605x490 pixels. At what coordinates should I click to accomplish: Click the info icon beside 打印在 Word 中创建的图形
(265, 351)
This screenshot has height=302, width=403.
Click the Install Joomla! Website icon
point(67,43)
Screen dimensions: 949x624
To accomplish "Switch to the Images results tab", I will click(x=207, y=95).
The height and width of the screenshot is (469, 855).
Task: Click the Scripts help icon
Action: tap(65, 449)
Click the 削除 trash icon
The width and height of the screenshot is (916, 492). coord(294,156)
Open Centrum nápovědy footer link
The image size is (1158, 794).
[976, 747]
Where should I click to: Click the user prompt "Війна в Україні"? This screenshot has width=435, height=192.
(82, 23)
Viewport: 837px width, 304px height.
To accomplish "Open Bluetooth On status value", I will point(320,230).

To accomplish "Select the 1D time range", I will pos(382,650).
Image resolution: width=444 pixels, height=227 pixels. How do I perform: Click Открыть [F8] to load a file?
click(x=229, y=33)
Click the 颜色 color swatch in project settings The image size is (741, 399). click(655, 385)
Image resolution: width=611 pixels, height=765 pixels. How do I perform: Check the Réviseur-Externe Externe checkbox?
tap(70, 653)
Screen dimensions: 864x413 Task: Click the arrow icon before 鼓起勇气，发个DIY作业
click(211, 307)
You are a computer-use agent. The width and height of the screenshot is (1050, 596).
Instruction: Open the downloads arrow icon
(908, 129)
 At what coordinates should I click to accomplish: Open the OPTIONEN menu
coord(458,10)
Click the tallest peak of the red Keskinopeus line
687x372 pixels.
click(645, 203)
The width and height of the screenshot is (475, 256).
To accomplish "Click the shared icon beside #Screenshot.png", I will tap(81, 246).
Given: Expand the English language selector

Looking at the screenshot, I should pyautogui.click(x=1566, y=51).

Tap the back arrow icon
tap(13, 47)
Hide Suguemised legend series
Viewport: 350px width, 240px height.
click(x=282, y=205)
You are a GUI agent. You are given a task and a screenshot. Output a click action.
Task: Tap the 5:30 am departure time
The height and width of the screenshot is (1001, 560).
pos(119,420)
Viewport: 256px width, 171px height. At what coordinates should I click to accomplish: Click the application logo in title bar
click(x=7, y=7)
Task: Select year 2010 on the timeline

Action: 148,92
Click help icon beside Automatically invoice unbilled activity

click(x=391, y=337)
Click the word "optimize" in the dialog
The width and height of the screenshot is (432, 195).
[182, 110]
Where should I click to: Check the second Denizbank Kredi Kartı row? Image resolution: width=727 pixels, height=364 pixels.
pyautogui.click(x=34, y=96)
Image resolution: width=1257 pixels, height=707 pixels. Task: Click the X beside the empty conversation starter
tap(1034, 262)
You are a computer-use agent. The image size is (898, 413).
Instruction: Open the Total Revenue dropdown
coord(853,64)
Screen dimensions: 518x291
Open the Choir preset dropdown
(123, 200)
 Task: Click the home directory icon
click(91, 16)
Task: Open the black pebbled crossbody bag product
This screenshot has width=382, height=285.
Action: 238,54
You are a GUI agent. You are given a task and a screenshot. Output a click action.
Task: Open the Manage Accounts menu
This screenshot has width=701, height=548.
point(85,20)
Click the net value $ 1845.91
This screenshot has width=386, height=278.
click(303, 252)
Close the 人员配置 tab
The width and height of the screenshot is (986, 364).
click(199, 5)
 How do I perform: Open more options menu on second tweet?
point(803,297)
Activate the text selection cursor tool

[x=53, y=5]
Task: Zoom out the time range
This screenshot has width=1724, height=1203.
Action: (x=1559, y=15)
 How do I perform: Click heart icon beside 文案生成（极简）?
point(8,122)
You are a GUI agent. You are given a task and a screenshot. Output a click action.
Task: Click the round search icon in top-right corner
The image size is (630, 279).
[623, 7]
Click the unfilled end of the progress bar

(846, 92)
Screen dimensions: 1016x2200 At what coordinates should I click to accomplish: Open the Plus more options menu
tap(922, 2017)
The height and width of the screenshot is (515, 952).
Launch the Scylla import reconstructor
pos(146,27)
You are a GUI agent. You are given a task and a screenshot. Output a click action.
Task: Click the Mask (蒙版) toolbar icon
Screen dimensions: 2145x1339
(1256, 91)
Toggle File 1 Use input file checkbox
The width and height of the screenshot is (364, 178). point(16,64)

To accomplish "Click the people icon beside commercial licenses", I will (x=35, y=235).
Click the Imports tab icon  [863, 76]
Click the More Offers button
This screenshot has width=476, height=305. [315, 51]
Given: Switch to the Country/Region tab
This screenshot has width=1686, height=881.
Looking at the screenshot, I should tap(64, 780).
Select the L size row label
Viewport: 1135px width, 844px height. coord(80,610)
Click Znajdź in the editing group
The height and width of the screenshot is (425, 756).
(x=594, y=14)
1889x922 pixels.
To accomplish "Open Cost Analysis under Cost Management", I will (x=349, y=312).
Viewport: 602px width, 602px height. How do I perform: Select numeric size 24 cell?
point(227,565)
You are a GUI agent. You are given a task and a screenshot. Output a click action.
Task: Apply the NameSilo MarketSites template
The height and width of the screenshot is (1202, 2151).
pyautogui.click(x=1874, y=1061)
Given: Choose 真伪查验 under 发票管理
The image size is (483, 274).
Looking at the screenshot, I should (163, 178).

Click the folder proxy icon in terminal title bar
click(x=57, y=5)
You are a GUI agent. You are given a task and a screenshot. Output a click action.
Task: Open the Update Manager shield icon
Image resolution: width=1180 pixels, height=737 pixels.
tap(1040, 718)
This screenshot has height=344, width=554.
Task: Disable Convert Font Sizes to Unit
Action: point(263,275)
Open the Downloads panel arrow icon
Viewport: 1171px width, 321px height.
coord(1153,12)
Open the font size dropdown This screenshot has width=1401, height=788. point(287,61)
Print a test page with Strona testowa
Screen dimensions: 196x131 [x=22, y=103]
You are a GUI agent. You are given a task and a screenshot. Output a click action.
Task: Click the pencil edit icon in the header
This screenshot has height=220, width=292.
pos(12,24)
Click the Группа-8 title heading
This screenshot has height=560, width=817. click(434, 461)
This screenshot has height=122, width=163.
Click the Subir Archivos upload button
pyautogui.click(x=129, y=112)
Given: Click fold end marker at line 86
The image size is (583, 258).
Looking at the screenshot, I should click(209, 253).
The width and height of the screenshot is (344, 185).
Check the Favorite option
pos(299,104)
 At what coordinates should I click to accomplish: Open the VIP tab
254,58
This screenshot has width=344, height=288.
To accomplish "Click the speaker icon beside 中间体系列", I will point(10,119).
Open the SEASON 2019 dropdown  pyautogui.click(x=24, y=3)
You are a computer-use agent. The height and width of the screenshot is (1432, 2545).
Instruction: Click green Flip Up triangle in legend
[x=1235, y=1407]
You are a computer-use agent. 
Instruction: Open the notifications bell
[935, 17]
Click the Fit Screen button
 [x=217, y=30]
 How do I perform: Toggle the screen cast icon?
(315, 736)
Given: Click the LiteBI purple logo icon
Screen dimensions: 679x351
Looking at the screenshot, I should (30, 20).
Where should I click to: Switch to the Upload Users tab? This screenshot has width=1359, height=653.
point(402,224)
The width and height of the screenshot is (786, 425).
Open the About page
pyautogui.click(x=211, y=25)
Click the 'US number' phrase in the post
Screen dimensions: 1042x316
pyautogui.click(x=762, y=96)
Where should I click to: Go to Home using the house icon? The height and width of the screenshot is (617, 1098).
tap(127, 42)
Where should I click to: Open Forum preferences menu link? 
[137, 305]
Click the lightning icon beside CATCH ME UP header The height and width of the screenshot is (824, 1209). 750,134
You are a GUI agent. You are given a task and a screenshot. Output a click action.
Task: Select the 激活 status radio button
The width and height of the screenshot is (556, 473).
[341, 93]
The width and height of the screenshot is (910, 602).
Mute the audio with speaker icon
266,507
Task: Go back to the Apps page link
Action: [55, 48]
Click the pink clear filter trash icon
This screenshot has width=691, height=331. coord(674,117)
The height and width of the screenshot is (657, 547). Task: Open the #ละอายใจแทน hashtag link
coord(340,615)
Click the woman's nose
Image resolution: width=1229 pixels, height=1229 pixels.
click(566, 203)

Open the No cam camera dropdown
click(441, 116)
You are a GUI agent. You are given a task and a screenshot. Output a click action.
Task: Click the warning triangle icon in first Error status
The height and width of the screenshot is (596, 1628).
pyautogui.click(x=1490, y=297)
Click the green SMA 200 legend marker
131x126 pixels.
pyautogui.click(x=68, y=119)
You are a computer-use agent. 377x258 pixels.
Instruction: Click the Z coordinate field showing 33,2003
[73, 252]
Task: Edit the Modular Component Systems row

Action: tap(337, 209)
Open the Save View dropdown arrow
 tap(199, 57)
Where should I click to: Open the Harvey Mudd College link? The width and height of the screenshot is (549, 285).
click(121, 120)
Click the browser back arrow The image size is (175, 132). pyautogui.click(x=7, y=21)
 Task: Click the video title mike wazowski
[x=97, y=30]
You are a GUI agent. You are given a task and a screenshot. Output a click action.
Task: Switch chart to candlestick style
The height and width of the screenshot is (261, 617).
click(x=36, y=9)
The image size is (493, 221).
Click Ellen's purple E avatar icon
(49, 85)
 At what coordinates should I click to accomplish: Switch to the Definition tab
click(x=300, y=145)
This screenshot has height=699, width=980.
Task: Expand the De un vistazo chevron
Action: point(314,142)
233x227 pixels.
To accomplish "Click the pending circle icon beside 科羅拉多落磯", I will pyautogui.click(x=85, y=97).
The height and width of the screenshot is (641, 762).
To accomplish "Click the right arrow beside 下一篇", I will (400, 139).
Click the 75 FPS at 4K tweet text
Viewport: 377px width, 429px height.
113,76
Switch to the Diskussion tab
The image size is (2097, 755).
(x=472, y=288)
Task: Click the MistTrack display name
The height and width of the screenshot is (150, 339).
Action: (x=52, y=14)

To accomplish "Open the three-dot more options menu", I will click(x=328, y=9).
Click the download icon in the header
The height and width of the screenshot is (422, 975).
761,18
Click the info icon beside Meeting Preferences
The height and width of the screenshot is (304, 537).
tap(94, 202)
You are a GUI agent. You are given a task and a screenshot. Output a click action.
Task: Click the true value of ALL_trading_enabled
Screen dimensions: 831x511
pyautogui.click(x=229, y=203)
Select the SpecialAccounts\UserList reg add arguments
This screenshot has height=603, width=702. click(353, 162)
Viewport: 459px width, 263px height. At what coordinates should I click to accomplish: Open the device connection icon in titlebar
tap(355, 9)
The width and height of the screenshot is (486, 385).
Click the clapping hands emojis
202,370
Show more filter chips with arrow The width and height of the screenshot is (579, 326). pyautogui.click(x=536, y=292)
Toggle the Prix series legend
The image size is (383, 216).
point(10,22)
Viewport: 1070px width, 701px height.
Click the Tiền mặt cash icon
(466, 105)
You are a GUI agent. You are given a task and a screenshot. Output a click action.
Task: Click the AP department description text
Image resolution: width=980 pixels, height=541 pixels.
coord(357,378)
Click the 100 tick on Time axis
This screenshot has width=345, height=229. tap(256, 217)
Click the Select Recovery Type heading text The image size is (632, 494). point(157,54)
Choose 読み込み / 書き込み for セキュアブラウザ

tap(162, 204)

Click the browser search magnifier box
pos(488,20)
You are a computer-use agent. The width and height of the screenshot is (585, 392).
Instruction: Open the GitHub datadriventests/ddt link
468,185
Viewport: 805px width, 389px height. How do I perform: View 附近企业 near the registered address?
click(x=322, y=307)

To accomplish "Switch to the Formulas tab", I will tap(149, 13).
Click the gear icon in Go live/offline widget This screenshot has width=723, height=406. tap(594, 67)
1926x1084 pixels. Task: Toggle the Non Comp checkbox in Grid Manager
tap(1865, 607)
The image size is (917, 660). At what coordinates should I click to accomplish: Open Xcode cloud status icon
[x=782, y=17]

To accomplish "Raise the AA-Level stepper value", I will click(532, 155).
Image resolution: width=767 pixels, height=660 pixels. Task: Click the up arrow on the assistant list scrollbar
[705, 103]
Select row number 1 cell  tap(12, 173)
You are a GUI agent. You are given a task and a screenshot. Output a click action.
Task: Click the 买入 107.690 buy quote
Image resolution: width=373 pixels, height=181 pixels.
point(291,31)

EXERCISE INSTRUCTIONS: Revise the items from the line containing "1926x1084 pixels. Task: Toggle" through the last item, inclusive, changing "scrollbar" to "scroll bar" and keeping everything else the same.

TASK RESULT:
1926x1084 pixels. Task: Toggle the Non Comp checkbox in Grid Manager
tap(1865, 607)
The image size is (917, 660). At what coordinates should I click to accomplish: Open Xcode cloud status icon
[x=782, y=17]

To accomplish "Raise the AA-Level stepper value", I will click(532, 155).
Image resolution: width=767 pixels, height=660 pixels. Task: Click the up arrow on the assistant list scroll bar
[705, 103]
Select row number 1 cell  tap(12, 173)
You are a GUI agent. You are given a task and a screenshot. Output a click action.
Task: Click the 买入 107.690 buy quote
Image resolution: width=373 pixels, height=181 pixels.
point(291,31)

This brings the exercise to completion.